- [Instructions for the task] Return the lines word for word, from the line with "Task: Click info icon beside 制作&研发无需材料" through the end of the lines, and leave out the pictures.

- [Material provided]
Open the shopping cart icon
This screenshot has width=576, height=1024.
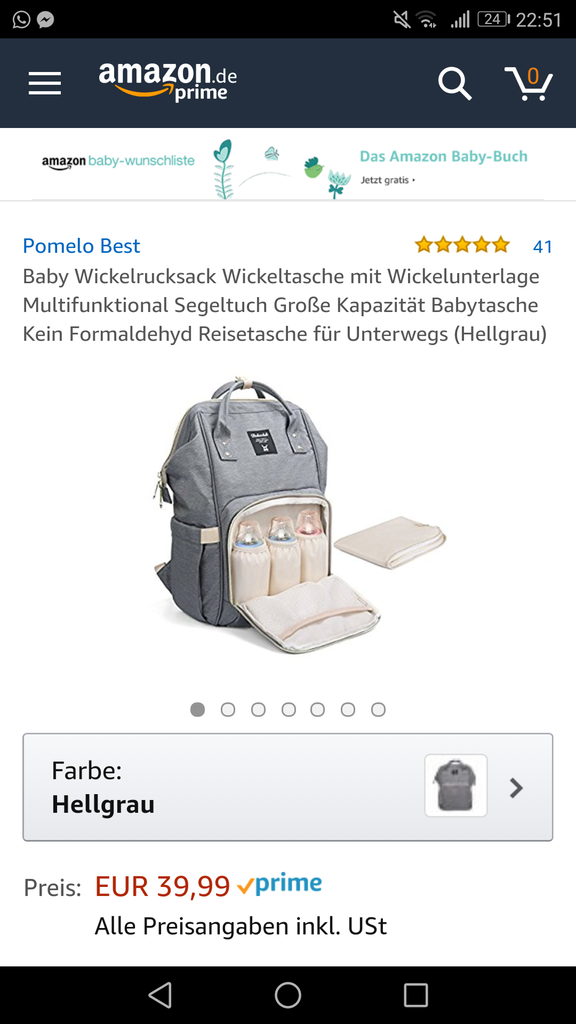click(529, 84)
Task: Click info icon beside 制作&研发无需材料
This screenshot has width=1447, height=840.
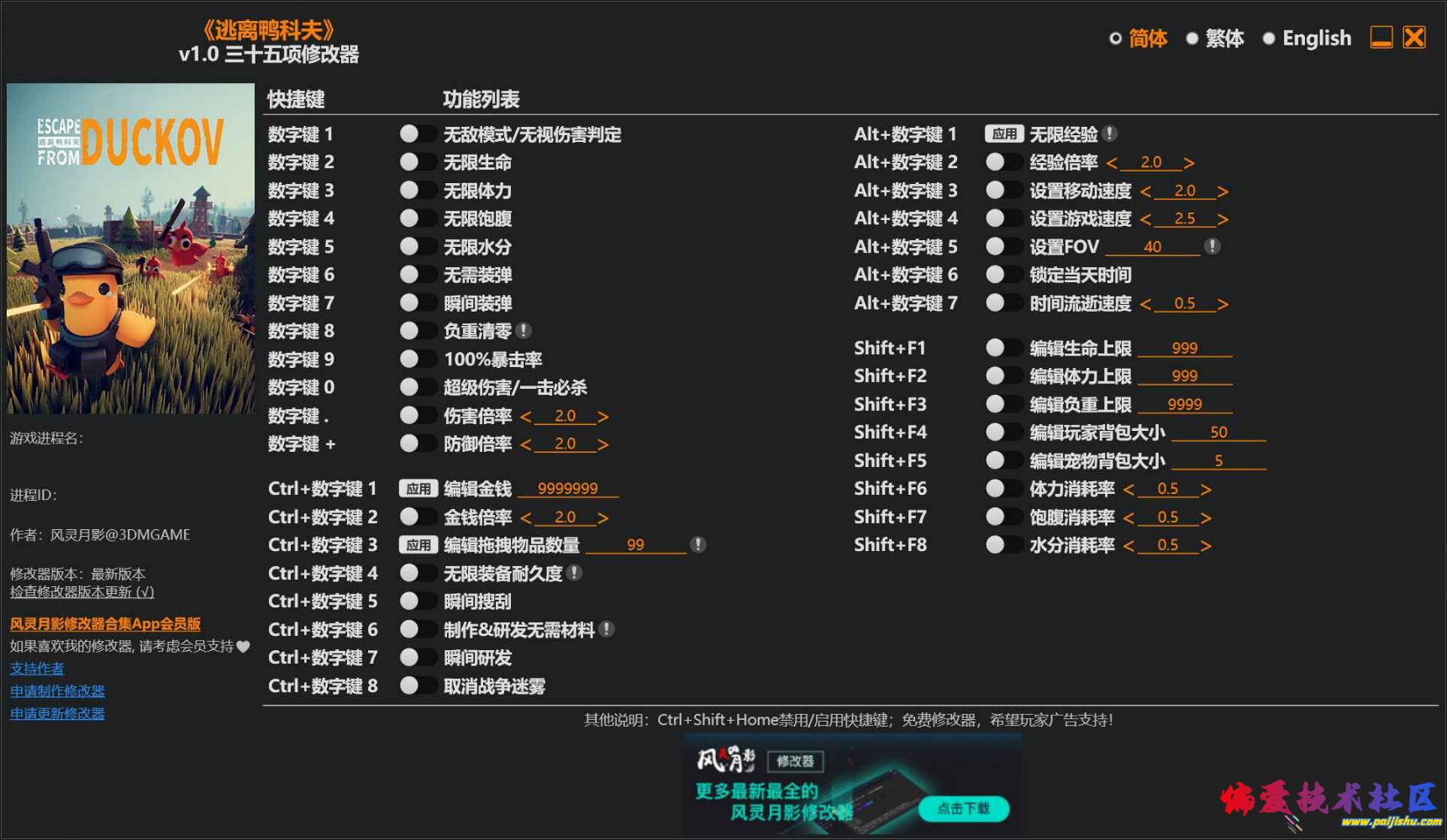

- [Full solution]
Task: Click info icon beside 制作&研发无需材料
This screenshot has width=1447, height=840.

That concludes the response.